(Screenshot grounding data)
Start of Block

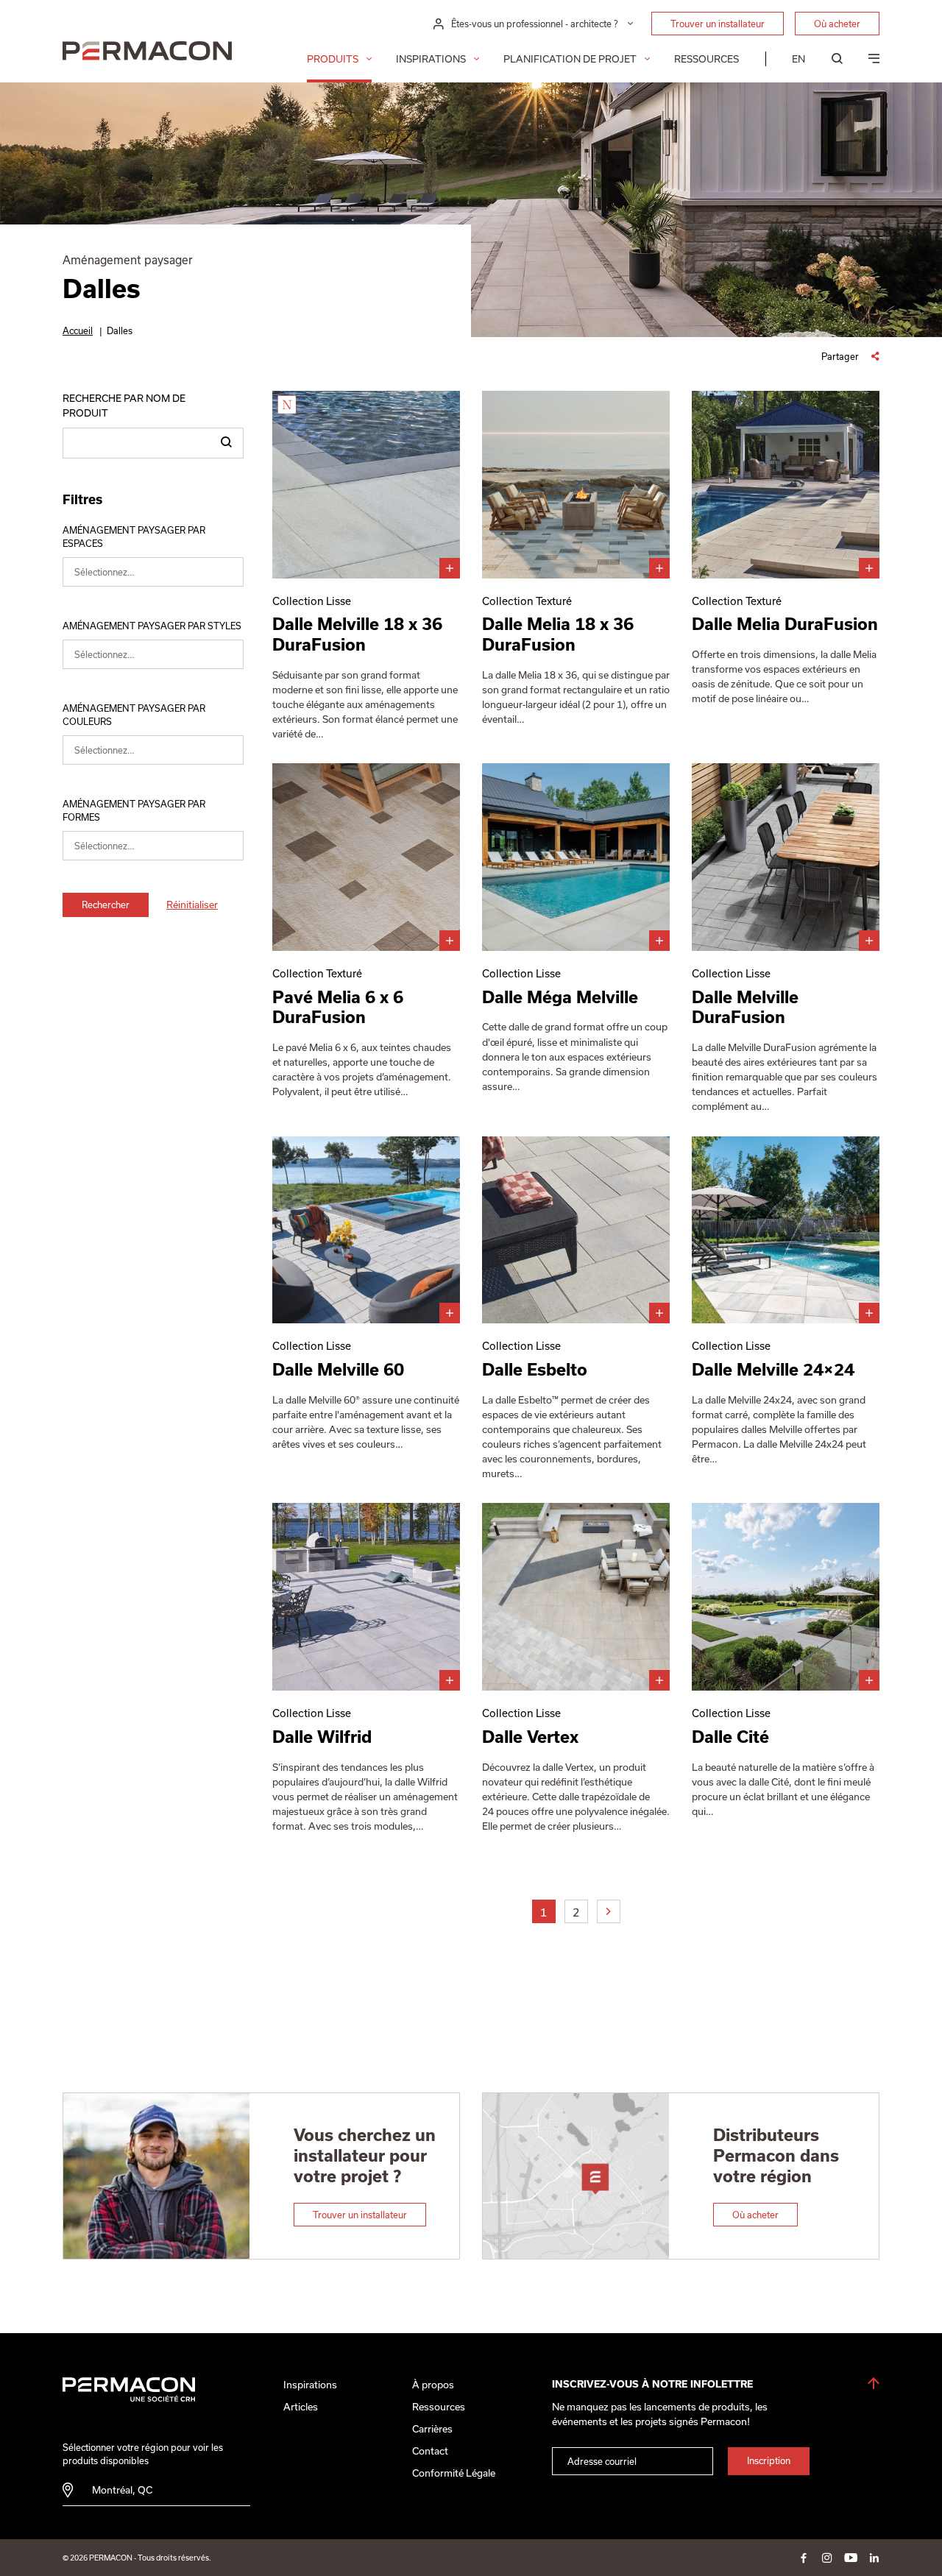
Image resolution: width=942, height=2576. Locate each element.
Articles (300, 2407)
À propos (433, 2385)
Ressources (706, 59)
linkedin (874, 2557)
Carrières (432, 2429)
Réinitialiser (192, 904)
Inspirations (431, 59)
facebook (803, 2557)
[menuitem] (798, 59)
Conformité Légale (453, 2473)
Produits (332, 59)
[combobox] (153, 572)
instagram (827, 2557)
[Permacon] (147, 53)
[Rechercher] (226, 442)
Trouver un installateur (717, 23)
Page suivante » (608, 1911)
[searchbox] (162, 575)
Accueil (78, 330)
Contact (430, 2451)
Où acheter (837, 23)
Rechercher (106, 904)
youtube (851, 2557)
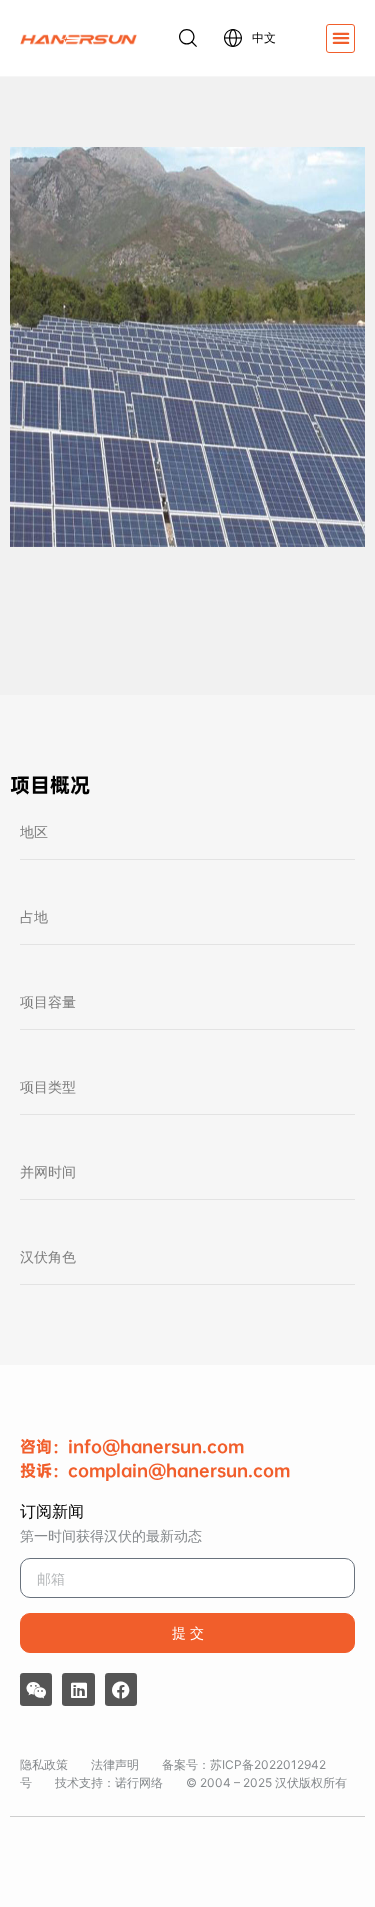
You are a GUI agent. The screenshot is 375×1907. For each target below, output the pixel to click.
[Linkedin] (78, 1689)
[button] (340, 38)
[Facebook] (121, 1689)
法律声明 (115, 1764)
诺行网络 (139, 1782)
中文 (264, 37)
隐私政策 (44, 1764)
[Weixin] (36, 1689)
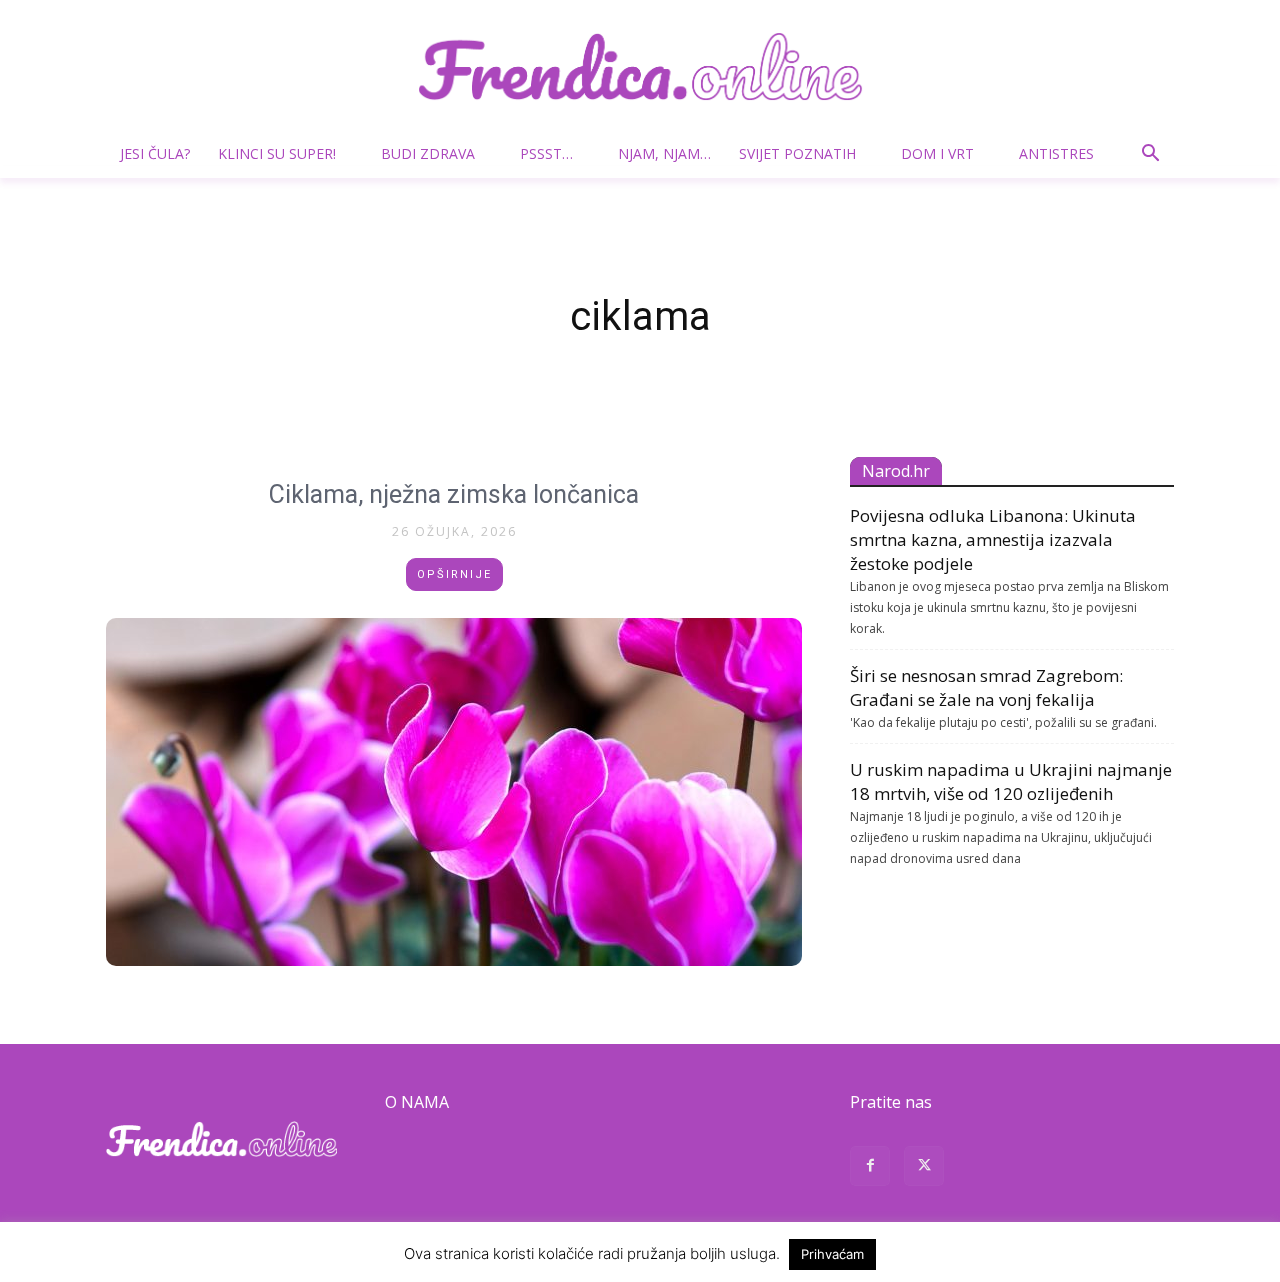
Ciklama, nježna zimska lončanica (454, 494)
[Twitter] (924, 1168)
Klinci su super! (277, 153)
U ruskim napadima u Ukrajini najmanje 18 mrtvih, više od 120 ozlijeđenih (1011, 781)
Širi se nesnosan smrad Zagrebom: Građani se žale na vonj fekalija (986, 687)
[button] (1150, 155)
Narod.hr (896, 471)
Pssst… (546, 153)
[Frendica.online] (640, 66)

End of Block

▸ **Problem description**: Restate exactly each line of the data from the one bearing "U ruskim napadima" to the end, and add nothing.

▸ **Exercise answer**:
U ruskim napadima u Ukrajini najmanje 18 mrtvih, više od 120 ozlijeđenih (1011, 781)
Širi se nesnosan smrad Zagrebom: Građani se žale na vonj fekalija (986, 687)
[button] (1150, 155)
Narod.hr (896, 471)
Pssst… (546, 153)
[Frendica.online] (640, 66)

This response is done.